Moody's: Sovereign Credit Fundamentals Resilient for Asia-Pacific

Moody's Investors Service says that it expects sovereign credit fundamentals in the Asia-Pacific region to remain resilient to both global headwinds during 2013 and the persistence of extraordinary easing by the US Federal Reserve.


At the same time, sovereign credit profiles in the region will likely continue to improve relative to those in most other regions.


In addition, although growth in the region is expected to remain flat at 5% in 2013, it will continue to grow faster than any other region. While China's growth has moderated, it should remain relatively robust in the near term.


Importantly, banking systems in the Asia-Pacific are generally sound and well-positioned to continue to support growth without posing significant contingent risks to their respective sovereigns.

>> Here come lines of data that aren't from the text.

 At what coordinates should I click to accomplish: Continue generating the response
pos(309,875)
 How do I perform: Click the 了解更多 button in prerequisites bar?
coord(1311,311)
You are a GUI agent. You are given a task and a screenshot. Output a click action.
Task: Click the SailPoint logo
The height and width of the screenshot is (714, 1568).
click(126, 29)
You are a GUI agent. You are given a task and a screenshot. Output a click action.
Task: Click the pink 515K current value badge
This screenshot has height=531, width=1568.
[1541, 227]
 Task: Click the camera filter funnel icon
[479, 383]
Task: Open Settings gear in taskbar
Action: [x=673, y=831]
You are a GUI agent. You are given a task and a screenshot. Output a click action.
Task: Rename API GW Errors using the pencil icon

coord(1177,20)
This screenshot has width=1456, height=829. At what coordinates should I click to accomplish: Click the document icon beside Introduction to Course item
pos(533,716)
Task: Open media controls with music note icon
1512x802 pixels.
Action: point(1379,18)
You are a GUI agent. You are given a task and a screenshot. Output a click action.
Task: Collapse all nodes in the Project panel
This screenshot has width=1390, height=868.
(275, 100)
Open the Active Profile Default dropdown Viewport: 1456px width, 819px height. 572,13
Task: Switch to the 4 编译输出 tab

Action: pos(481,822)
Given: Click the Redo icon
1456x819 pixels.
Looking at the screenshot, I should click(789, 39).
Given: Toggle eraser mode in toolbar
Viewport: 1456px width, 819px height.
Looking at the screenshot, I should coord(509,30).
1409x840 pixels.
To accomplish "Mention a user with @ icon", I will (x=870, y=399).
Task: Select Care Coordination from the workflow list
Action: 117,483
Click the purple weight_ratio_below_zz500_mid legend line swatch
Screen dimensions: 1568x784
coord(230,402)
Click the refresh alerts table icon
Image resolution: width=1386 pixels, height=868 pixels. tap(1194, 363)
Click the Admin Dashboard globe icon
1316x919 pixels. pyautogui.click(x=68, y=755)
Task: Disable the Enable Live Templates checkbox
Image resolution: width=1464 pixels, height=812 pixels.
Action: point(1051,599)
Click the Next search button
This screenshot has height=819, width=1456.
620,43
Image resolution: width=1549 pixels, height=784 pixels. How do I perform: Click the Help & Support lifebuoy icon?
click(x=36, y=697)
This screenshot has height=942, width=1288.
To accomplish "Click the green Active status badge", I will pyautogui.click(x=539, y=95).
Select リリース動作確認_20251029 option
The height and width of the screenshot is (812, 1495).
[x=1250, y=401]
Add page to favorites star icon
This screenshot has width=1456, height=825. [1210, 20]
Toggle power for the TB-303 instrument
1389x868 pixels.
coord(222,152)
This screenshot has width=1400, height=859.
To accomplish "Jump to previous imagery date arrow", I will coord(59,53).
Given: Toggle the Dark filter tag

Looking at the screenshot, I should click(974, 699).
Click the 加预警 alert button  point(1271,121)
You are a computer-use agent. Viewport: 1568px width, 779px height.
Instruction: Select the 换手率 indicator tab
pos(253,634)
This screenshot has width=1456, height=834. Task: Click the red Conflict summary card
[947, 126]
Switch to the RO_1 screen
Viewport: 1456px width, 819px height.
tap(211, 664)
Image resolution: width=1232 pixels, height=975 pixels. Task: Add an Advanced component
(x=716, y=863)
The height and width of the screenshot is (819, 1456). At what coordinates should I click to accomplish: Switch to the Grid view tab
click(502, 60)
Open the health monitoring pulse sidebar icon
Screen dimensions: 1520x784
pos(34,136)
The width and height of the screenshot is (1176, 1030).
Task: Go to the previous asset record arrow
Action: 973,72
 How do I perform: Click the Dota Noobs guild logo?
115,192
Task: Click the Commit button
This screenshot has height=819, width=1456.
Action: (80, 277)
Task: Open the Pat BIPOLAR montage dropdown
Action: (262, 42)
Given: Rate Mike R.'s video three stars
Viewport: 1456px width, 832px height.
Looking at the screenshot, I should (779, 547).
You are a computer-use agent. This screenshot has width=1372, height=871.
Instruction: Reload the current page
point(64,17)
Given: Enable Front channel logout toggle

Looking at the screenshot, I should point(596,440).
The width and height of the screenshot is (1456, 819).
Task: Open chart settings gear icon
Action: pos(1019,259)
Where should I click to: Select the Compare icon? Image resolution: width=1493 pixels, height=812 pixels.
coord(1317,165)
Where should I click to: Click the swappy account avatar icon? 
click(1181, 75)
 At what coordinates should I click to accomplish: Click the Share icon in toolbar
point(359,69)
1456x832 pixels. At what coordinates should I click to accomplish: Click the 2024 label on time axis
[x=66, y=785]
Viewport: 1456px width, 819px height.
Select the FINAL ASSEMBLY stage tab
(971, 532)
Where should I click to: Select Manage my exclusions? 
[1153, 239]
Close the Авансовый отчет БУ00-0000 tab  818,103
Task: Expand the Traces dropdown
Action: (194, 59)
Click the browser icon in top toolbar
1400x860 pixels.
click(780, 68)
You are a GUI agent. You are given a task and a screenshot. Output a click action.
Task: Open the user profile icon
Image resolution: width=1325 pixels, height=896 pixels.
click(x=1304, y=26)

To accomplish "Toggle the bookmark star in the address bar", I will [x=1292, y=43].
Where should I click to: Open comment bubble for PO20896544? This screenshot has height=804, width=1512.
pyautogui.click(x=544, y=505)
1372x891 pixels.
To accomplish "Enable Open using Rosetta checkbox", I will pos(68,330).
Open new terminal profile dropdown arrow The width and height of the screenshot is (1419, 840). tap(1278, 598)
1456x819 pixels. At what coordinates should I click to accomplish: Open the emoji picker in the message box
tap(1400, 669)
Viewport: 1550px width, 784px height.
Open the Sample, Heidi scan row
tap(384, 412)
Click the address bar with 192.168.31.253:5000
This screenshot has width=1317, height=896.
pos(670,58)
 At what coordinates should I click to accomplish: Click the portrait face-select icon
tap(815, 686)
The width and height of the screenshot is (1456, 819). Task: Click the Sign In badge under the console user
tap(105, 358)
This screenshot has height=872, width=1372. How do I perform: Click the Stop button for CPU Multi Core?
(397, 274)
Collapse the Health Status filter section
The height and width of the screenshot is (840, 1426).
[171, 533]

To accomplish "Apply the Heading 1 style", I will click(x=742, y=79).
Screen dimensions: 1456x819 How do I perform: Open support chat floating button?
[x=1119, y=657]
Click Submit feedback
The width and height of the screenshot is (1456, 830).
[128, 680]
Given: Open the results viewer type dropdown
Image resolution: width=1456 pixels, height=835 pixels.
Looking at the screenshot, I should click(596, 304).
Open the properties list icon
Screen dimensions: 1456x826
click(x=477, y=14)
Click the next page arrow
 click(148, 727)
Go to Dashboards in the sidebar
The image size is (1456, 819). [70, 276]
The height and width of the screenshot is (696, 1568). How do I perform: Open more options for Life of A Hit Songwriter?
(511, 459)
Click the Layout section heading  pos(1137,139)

Financial soundness indicators, such as capital adequacy, liquidity (low loan-to-deposit ratios), and asset quality, are generally robust enough to withstand either a normalization of interest rates, or a range of adverse economic shocks emanating from the global economy.


Moody's further expects growth in Asia-Pacific to pick-up only slightly over the near term, and remain below long-term averages in 2013 and 2014. This expectation is especially so with the large economies in the region.


Notably, Moody's expects China's annual real GDP growth to remain at around 7.5% and thus avoid a hard landing -- although below the past decade's average of 10%.


For 2012 and 2013, Moody's expects the region's GDP-weighted average current account surplus to hover around 1% of GDP after having peaked at 5% in 2007. As a result of this projected lower current account surplus, the growth of aggregated international reserves in the region, which amounted to roughly US$ 6.5 trillion as of September 2012, will slow further.


Nevertheless, Asia-Pacific will maintain its top position in terms of total reserves, which are projected at US$ 7 trillion by end-2013.


Leadership changes in the big three East Asian economies will be positive for pro-growth policies in the near term, although Japan in particular faces long-term challenges.


Nevertheless, rising geopolitical tensions over the past year have emerged over maritime territorial disputes and would have significant economic ramifications if not constructively managed. Elections over the next year may also impact the outlook for reform in several countries, thus coloring our views on fiscal and debt sustainability.


Finally, the new report notes that a number of frontier markets in the region could be of particular interest to investors in 2013.


Given their drive to sustain high growth rates, despite relatively shallow domestic pools of savings, Asia-Pacific's frontier economies may continue seek to tap global capital markets for financing in 2013.


Looking back, during 2012, despite the global financial crisis in 2008 and subsequent downturn in advanced country economic performance, four sovereigns in Asia-Pacific were upgraded —Korea, Indonesia and the Philippines -- while Vietnam and Pakistan were downgraded by one notch each.